Best Bank for Hair Salons: Business Checking Options for Salon Owners
Compare the best business bank accounts for hair salons. How Novo, Chase, and Bank of America stack up on fees, Square integration, tips, and cash deposits.
Running a salon means juggling chair rentals, color appointments, retail product sales, stylist payouts, and a steady stream of card swipes and cash tips. The account behind that work should separate client payments from personal spending, connect to your payment tools, and avoid a monthly maintenance fee. Salon owners need an account that handles both cards and cash, integrates with booking software, and minimizes fees. Here is how Novo compares to traditional banks like Chase and Bank of America, and when a branch-based bank makes more sense.
What do hair salon owners actually need from a business bank?
The right account does five things well, and is honest about one limitation.
Separates personal and business money. Once you mix salon income with personal spending, your taxes get harder and your liability protection weakens. If you operate as an LLC or S-corp, commingling funds can let a court "pierce the corporate veil" and reach your personal assets. A separate business checking account is the simplest fix.

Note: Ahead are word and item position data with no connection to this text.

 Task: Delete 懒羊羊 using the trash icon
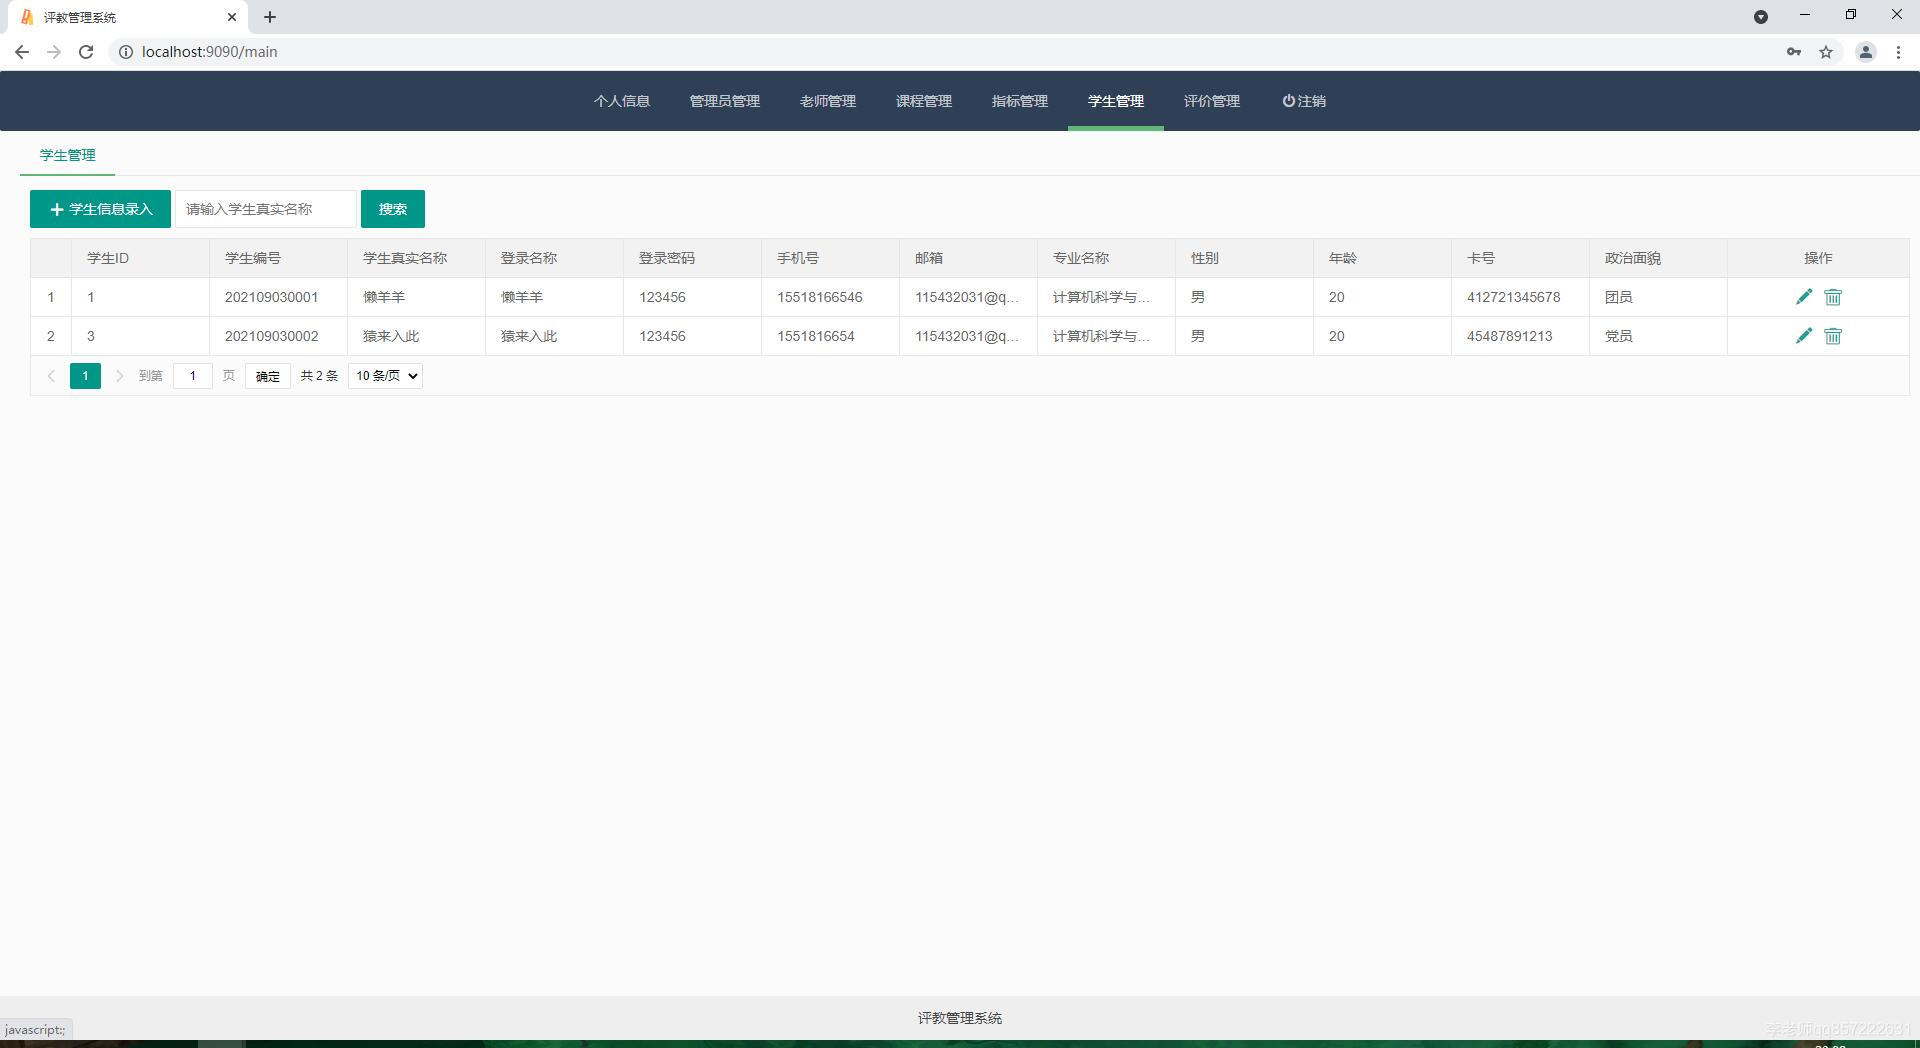pyautogui.click(x=1833, y=296)
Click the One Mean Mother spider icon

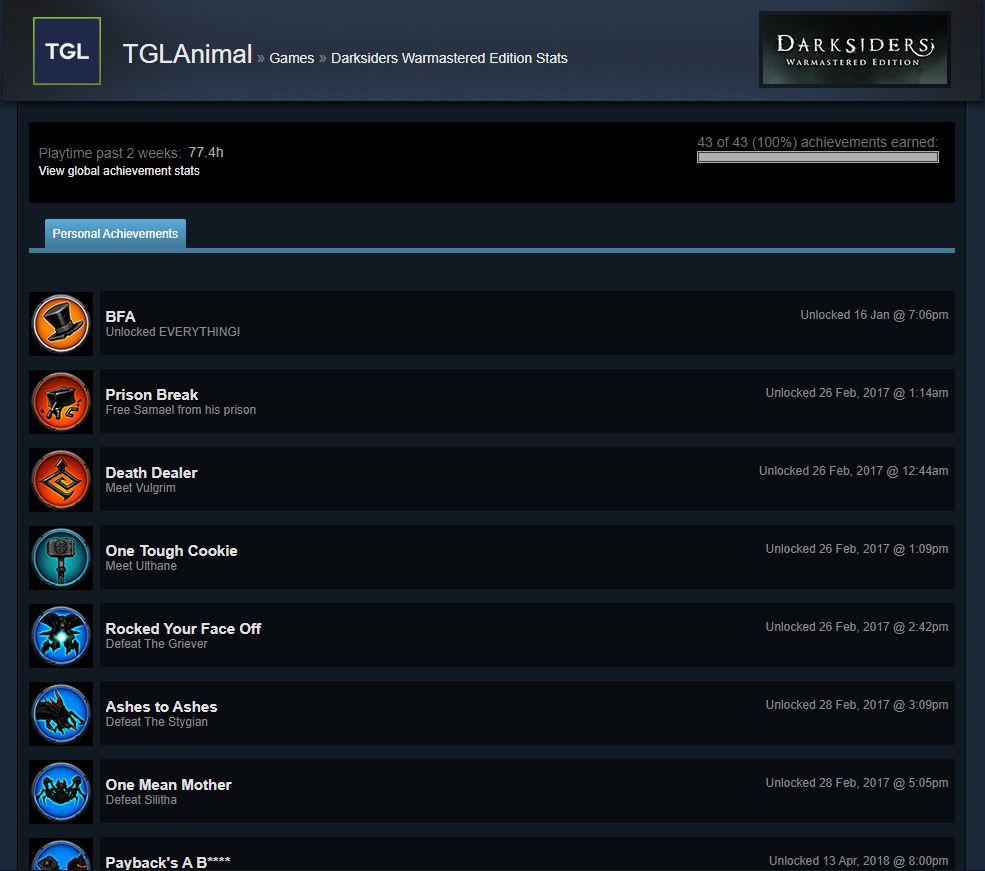[61, 792]
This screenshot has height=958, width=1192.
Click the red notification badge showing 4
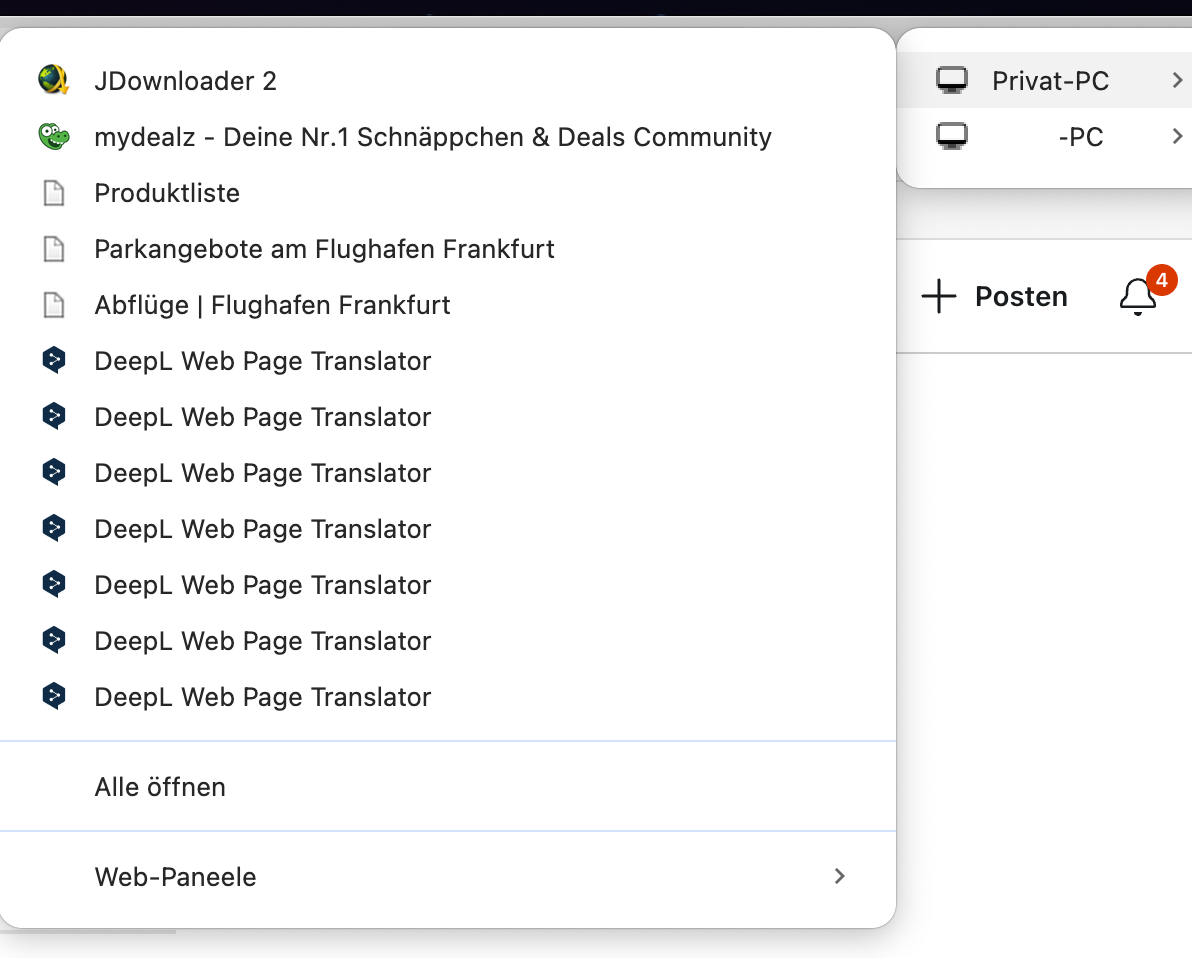(x=1161, y=281)
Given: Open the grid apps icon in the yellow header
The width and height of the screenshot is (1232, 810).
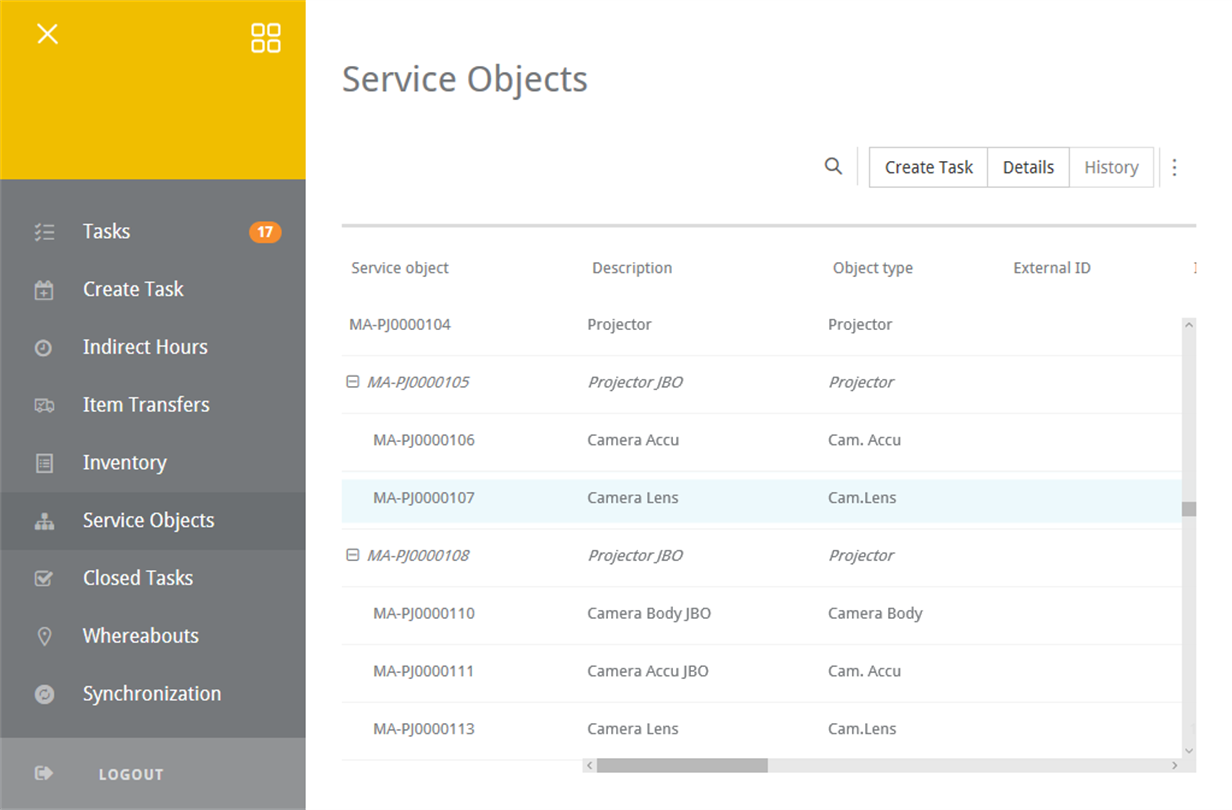Looking at the screenshot, I should (265, 38).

Accepts card payments cleanly. Most salon revenue arrives through Square, Stripe, Vagaro, GlossGenius, or Booksy. Your bank should connect to those tools so processor payouts deposit into checking on the processor's standard payout schedule, without manual transfers.
Handles tips without drama. Card tips need to flow in, get tracked, and (if you have W-2 stylists) be paid out through payroll. Cash tips passed directly to stylists usually skip your account, but salons with employees should confirm payroll and tip-reporting requirements with their payroll provider or tax professional.
Plays nicely with your bookkeeping stack. Clean QuickBooks or Xero categorization can reduce the time your bookkeeper or CPA spends reconciling salon transactions at year-end.
Avoids monthly maintenance fees, minimum balance requirements, and avoidable transfer fees. Service margins are tight, and product margins are tighter once you subtract distributor costs. A monthly fee, plus wire charges, plus a minimum balance penalty adds up to real money over a year.
The honest caveat: if a meaningful chunk of your revenue comes in as cash, you need a deposit plan. Digital-only providers, including Novo, do not take cash deposits. A walk-in shop in a cash-friendly neighborhood may need a traditional bank account in parallel, or a workaround like converting cash to money orders.
What are the best business banks for hair salons?
Two categories serve salons well, with a third option worth understanding as a software complement rather than a replacement.
Novo
No monthly fees, no minimum balance, and free incoming wires. Direct integrations with Stripe, Square, Shopify, QuickBooks, and Xero cover the payment-processing and bookkeeping tools most salons already run. Novo Invoices is built into the account, which is useful for color-correction deposits, bridal trial fees, or wholesale product sales to other stylists. Novo Reserves lets you carve a single checking account into buckets for sales tax, product reorders, and quarterly estimated taxes without opening separate accounts.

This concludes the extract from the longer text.